(Records shown):
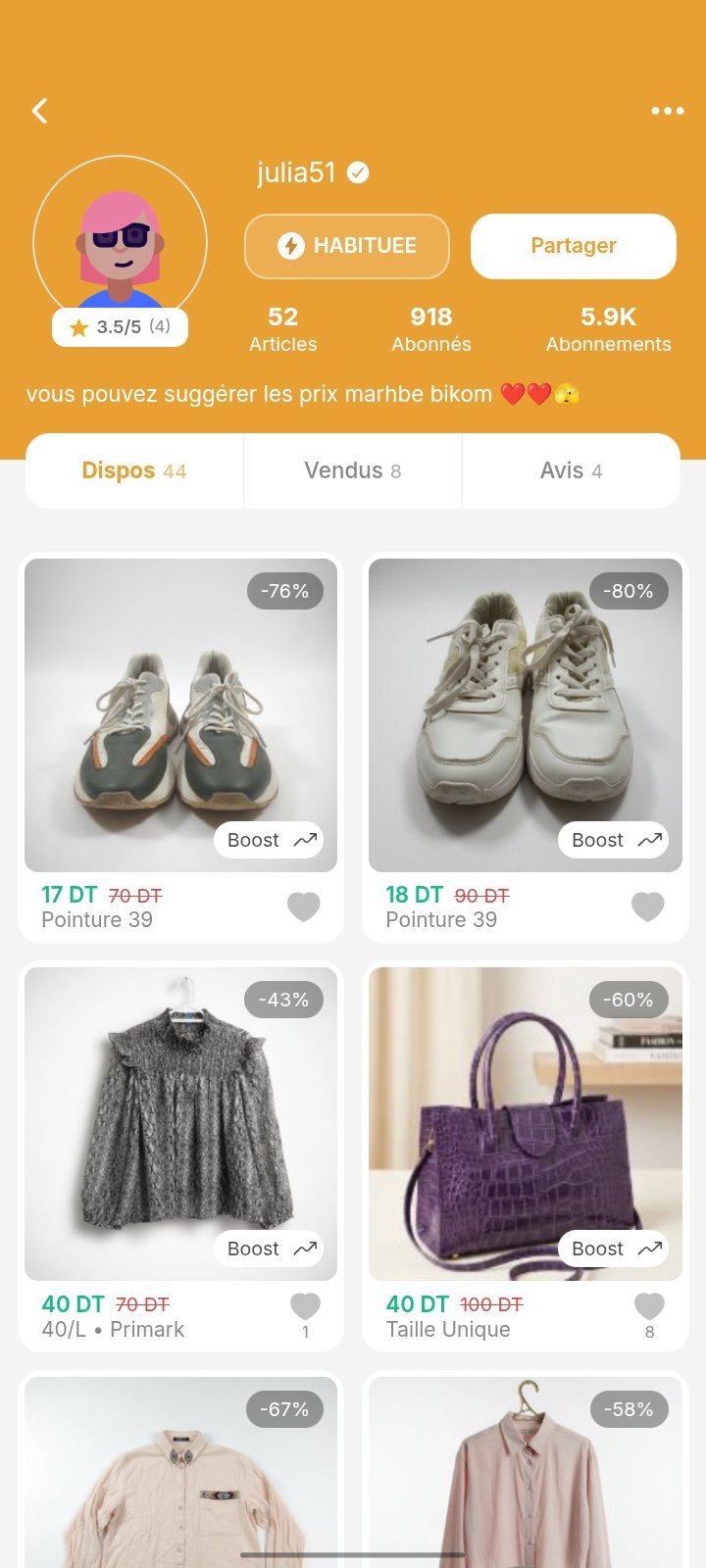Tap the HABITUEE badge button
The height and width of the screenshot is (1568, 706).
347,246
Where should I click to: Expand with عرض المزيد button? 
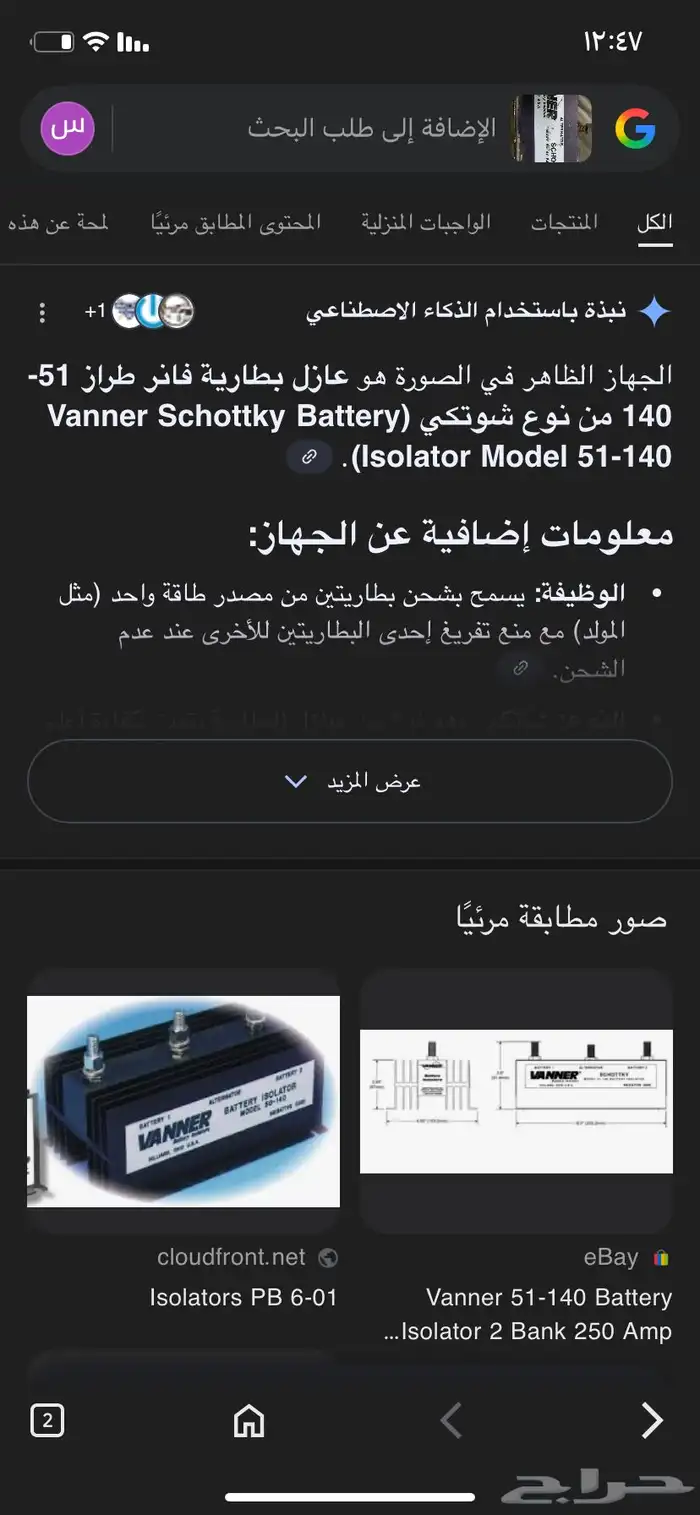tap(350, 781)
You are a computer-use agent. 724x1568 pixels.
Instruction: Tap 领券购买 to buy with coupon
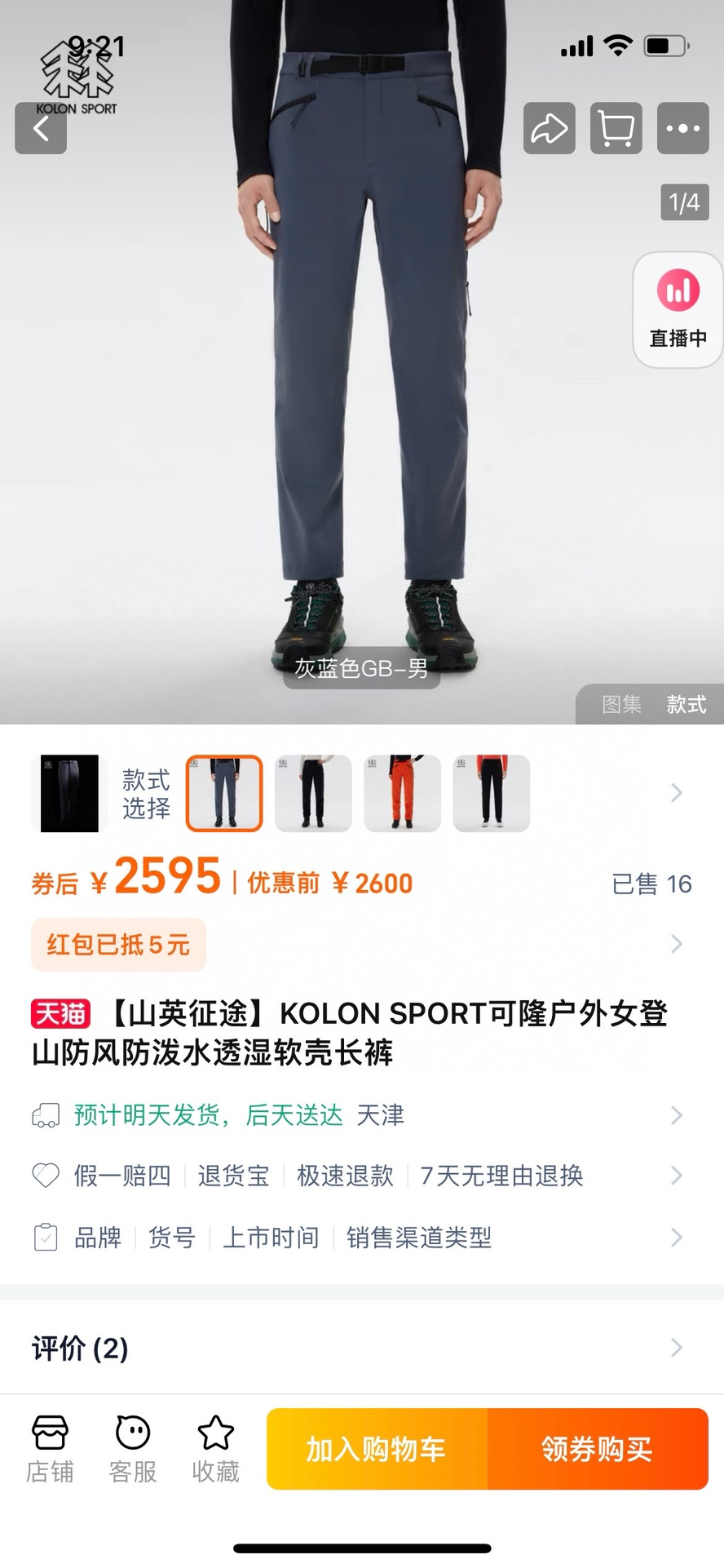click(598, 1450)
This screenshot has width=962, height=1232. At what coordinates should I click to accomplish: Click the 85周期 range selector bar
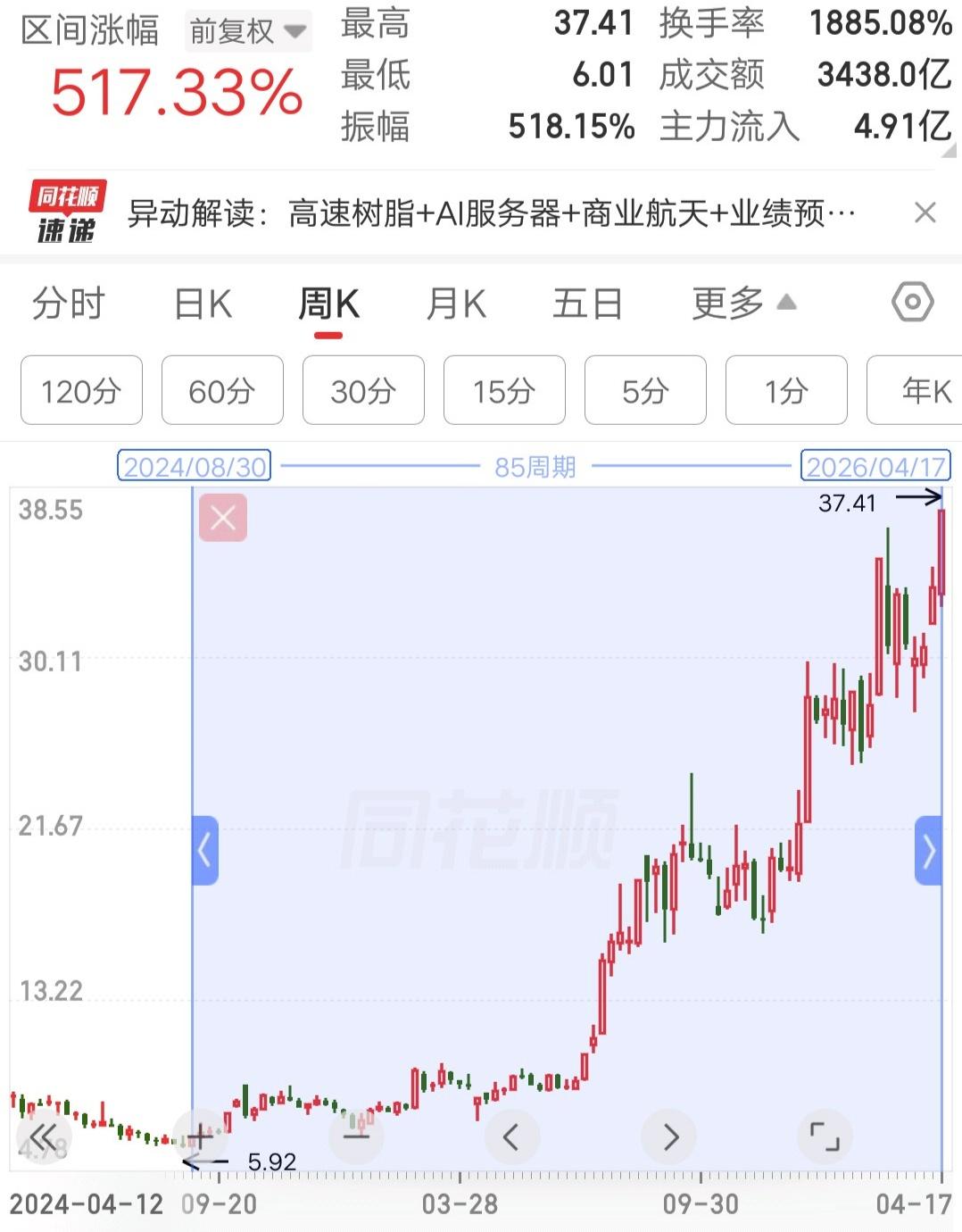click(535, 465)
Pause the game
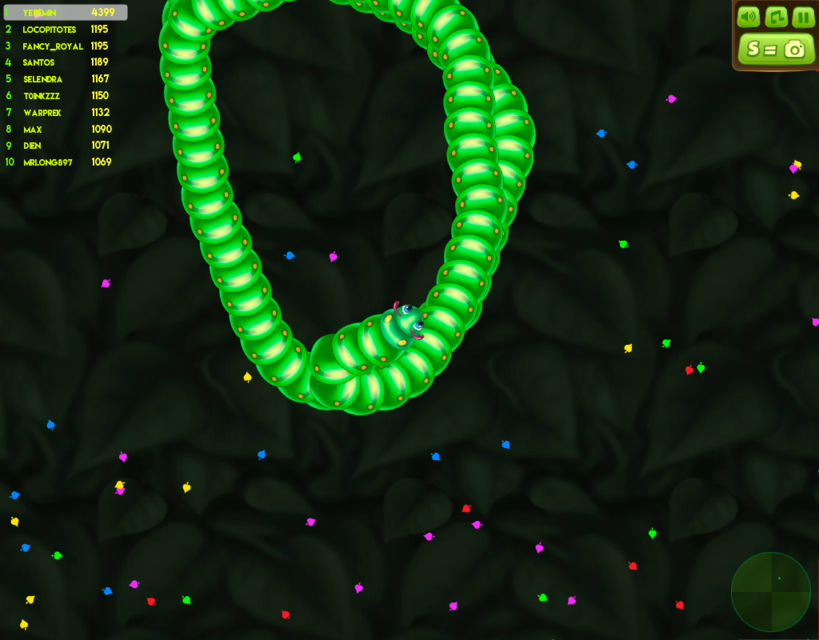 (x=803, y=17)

(Exercise prompt): Return each line of the material that contains the string "screenshot". Case counts.

(Answer for this exercise):
The height and width of the screenshot is (1568, 706).
This screenshot has width=962, height=1232. At what coordinates should I click to accomplish: Click the 85周期 range selector bar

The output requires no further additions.